Um treinador intenso e que defende as cores do clube em que está. Essa foi a definição que Hélio dos Anjos, novo treinador alvirrubro, deu dos seus trabalhos. Em sua terceira passagem pelo Náutico, o comandante terá a missão de salvar o Timbu do rebaixamento da Série B após perder o acesso no ano passado quando comandava o Paysandu. Assim, o técnico relembrou as campanhas de 2006 e 1993, e prometeu brigar muito pelo Náutico.
“O comportamento o Hélio dos Anjos nas equipes que eu trabalho é sempre um comportamento de colocar a cara para bater. Eu defendo as minhas cores. Então eu não gostaria nunca de sair de um clube qualquer sem ter sido defensor desse clube, eu não trabalho com isso, eu não tenho problema de me expor, porque, o fundo, quem me conhece, sabe que eu faria de tudo, tudo para ganhar em qualquer equipe que eu comando e é o que eu vou fazer com o Náutico.”
“Em 2006, eu briguei muito pelo Náutico, 1993, eu briguei muito pelo Náutico, como briguei por todas as equipes em que eu trabalho. Brigar, que eu falo, é de querer ganhar. E muitas vezes, para querer ganhar, você se expõe e eu não tenho preocupação de me expor, porque, por parte do futebol brasileiro, se ter um respeito muito grande por tudo aquilo que nós procuramos ser e fazer”, contou.

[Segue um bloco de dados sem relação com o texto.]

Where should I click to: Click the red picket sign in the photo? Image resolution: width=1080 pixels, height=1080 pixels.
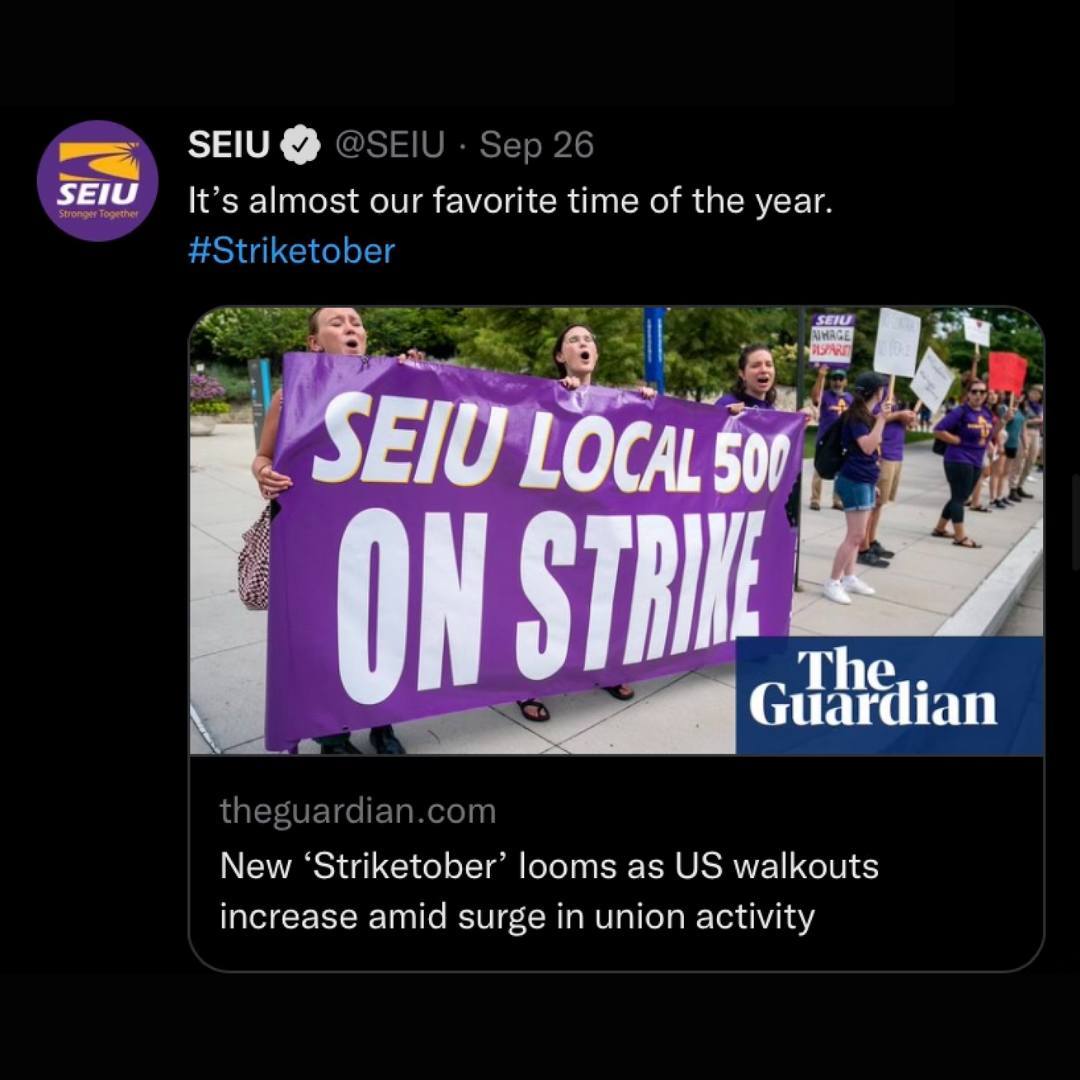1007,373
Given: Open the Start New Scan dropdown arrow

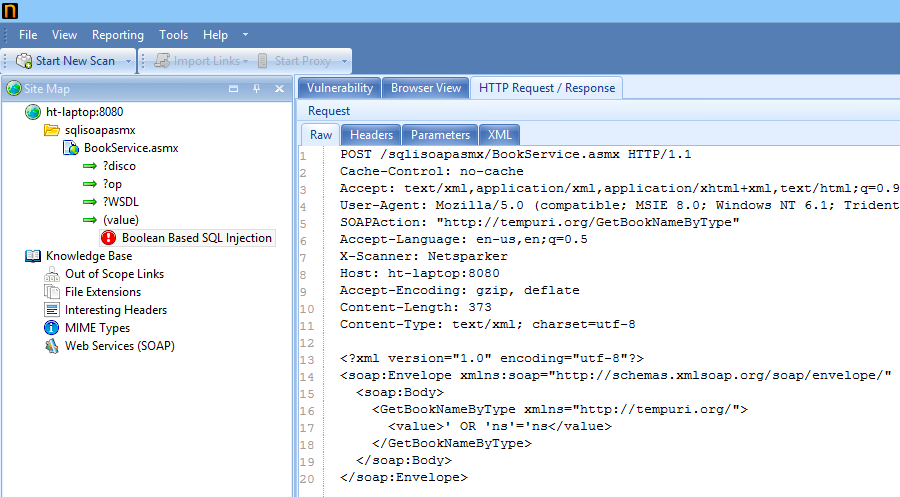Looking at the screenshot, I should (129, 61).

O experiente técnico chega em momento complicado ao Timbu. Com uma vitória em apenas 12 jogos e afundado no Z4 da Série B, o Náutico viveu um momento de contestação a dois dos suas referências – Jefferson e Jean Carlos -, que foram barrados em escalações durante a Segundona para que fossem preservados de críticas da torcida. Entendendo esse momento, Hélio dos Anjos apontou que sua forma de buscar recuperar e motivar os atletas é através da cobrança.
“Cada profissional tem a sua maneira de tentar recuperar o jogador e eu chegando em um clube que tem elenco montado, minha primeira responsabilidade é recuperar alguns jogadores que estão com baixo rendimento. Tenho que partir para trabalho, conversa, orientação e eu tenho que partir para uma coisa fundamental, dar confiança para esse atleta. Uma cobrança, mas transmitindo confiança. E eu confio em vários jogadores desses, confio muito no rendimento deles, têm condições de melhorar baseado no trabalho, baseado em conversas e baseado em se criar um ambiente de comprometimento maior”, explicou o novo comandante.
“Nós não podemos direcionar um momento ruim a este ou aquele jogador, é um momento de todos, porque na vitória ganham todos, na derrota perdem todos, então, nós temos que dividir essa responsabilidade e eu, como comandante a partir de agora, assumi essa responsabilidade na recuperação de atletas e isso é o que nós vamos procurar fazer”, concluiu.